Marktradar für Dienstag, 20. Dezember 2022
Swings nur noch für die Short Seite aufsetzen ?
Was sagt uns das Contango in der Terminstrukturkurve für die VIX Futures ?
Die Terminstrukturkurve für die Futures auf den CBOE Volatilitätsindex (VIX) zeigt ein recht stabiles Contango an. Bis in den Juli 2023 hinein notiert jeder VIX-Monatsfuture höher als der Future des Vormonats. Zugleich ist gestern der CBOE VIX of the VIX (VVIX), der die innere Volatilität der impliziten Volatilität misst, von Handelsbeginn an wie ein Stein nach unten gefallen. Morgen wird der VIX-Future für den Dezember auslaufen und der Januar Kontrakt wird dann an “erster Stelle” stehen.
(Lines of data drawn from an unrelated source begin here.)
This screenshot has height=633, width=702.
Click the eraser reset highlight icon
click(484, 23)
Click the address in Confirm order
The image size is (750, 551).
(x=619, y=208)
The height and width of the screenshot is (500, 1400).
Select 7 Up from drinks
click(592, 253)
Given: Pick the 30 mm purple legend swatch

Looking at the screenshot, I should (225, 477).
Contango und fallende implizite Volatilität sieht man in der Regel während eines stabilen Bullenmarktes: Jeder Marktteilnehmer meint zu wissen, wohin die Reise an den Börsen geht und schwimmt deshalb gelangweilt im Strom mit. Dabei wird mehr gegähnt als gehandelt. Niemand möchte gegen den Strom schwimmen. Wer viel Erfahrung hat, weiß aber, dass solche Zeiten häufig die “Ruhe vor dem Sturm” darstellen. Wie oben bereits geschrieben, sehen wir Contango in der VIX-Terminstrukturkurve und fallende implizite Volatilität normalerweise in stabilen Trendphasen während eines Bullenmarktes. Davon sind wir aktuell aber weit entfernt. Wenn uns nun die VIX-Terminstrukturkurve und die fallende implizite Volatilität nahelegen, dass wir uns in Ruhe vor dem Sturm langweilen, dann stellt sich natürlich die Frage: Wann bitte geht das “Gebläse” denn los?
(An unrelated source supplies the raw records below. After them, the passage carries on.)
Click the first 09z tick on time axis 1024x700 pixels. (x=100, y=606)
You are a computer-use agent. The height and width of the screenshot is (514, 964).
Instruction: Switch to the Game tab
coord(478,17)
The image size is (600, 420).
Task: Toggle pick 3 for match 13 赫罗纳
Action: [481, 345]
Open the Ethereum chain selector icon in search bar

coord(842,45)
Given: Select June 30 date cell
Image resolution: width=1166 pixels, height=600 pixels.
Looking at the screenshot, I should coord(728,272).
Vermutlich erst 2023 und womöglich bereits in der ersten Handelswoche. In einem Bullenmarkt führt uns das Gebläse dann in die Tiefe, also fallende Kurse beenden die Langeweile und führen bei wenig erfahrenen Händlern häufig zu Schockstarre oder zu übermotiviertem Handeln. Professionelle und erfahrene Händler können in einem Bullenmarkt die Windrichtung des Sturms absolut treffsicher voraussagen – und sollten sich vorab richtig positioniert haben. Nur das Wann, also der Beginn des “Gebläses”, bleibt im Ungewissen.
Aber wie sieht es in einem Bärenmarkt aus? Da die Volatilität eigentlich nie in die Höhe schießt, wenn die Aktienmärkte in die Höhe schießen, sondern dann, wenn großer Verkaufsdruck bei Aktien aufkommt, sollten wir auch jetzt für den zu erwartenden Sturm die Windrichtung gen Süden verorten. Alles andere wäre sozusagen “gegen die Natur”.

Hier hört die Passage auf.